How to solve Wikipedia API Page Error while reading in python?


I am working on a document summarizer NLP project, so I wanted to extract Elon Musk's Bio from Wikipedia. I tried to extract it with the help of the Wikipedia library (API),

I first tried with page title (i,e, Elon Musk)but it's giving me a page error PageError: Page id "e on musk" does not match any pages. Try another id! Did you noticed the page id it's showing "e on musk" then I tried with its page id number (i.e Q317521) which outputs me results about some plant 'Matthiola incana'

ELon Musk Wikipedia page

Here is my code

import wikipedia

elon = wikipedia.page('Elon Musk').content
elon
# outputs
PageError: Page id "e on musk" does not match any pages. Try another id!

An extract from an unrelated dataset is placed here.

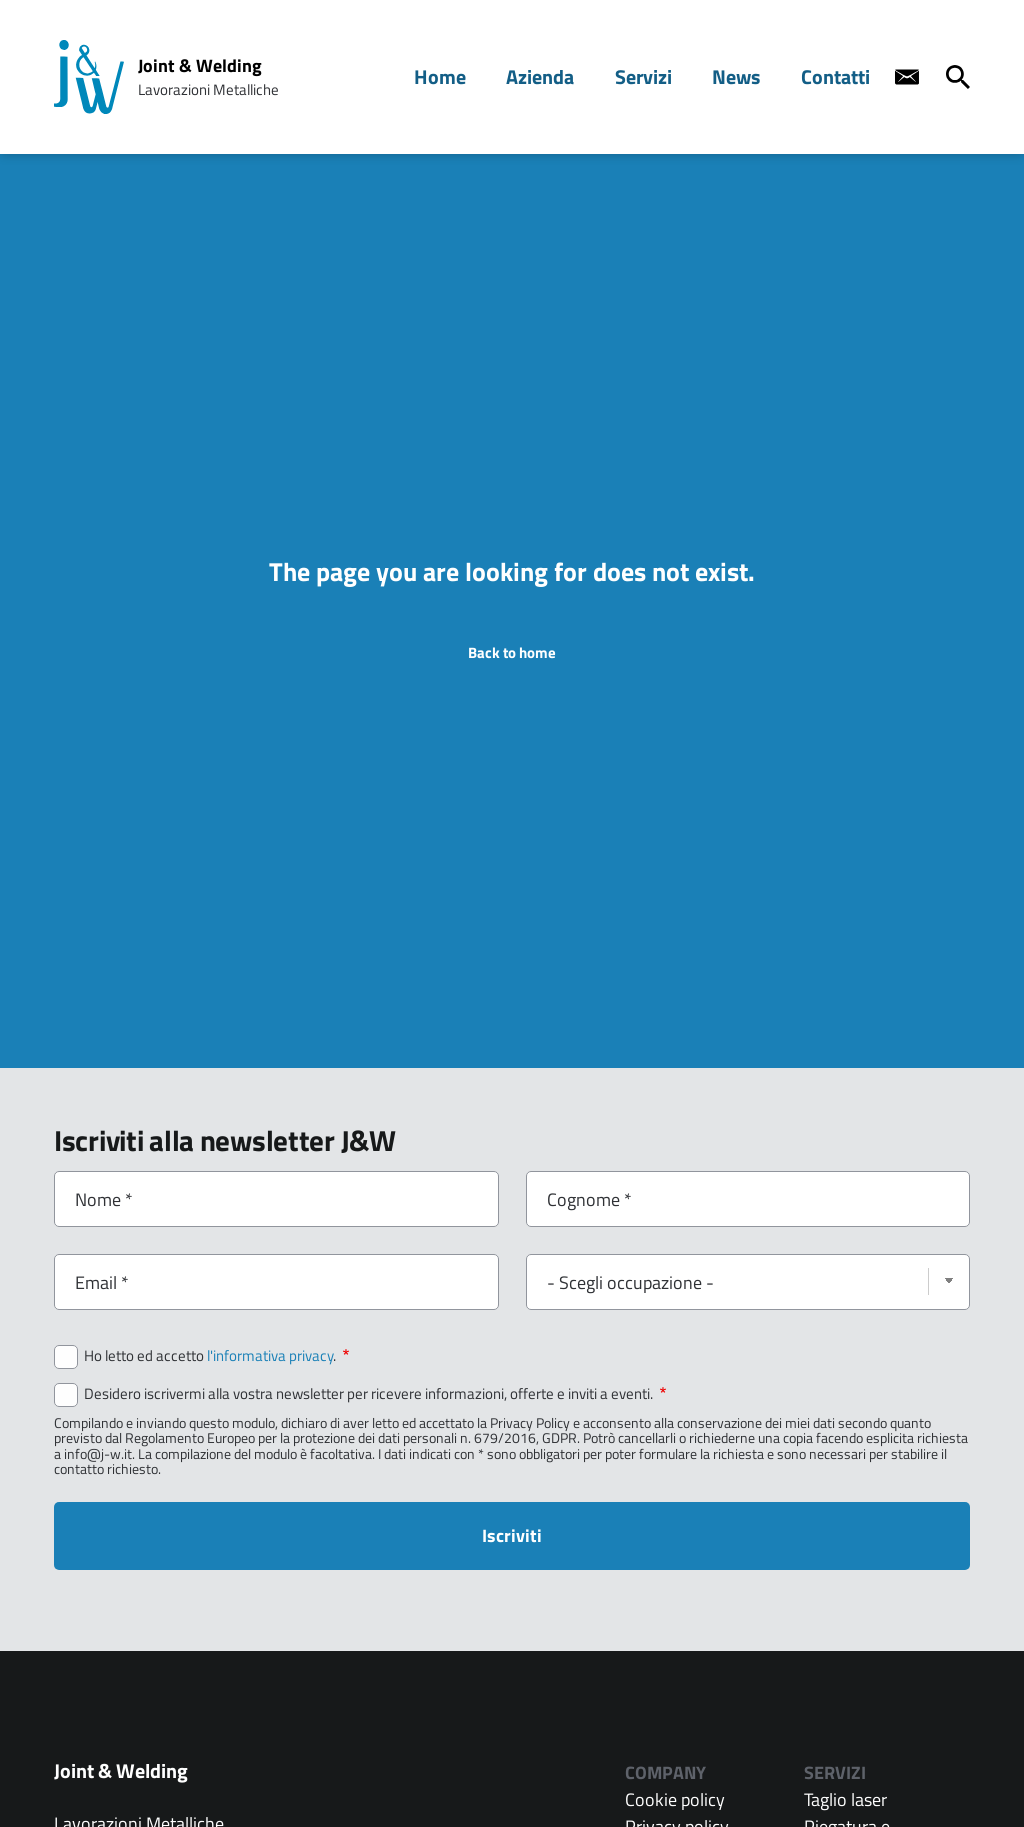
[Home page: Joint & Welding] (89, 77)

elon = wikipedia.page('Q317521').content
elon
# outputs (shorted)
Matthiola incana is a species of flowering plant in the cabbage family Brassicaceae. Common names include Brompton stock,

I tried with Alan turning which is not working, also tried with Albert_Einstein which is showing weird output just like Elon Musk.

However, it worked with Nikola Tesla, Michio Kaku, Narendra Modi etc, which shows that I am not doing it wrong.


Solution

  • wikipedia.page is kind of crap. It uses Wikipedia's search suggestion API to transform its title parameter before looking it up on Wikipedia. Search suggestions (something like Google's "did you mean...?" feature) are completely unfit for this purpose, they are a last-ditch effort for changing a zero-result search into one that yields results, by looking for the closest (in terms of edit distance) string made up of terms from a dictionary of commonly used words. This works well for fixing typos, and is absolutely not meant to be used for search terms which do yield results, much less for actual article titles.

    You can disable this behavior with auto_suggest=false, although given that half the bug reports for wikipedia are about this issue, some going back almost a decode, you might want to look for a better maintained library.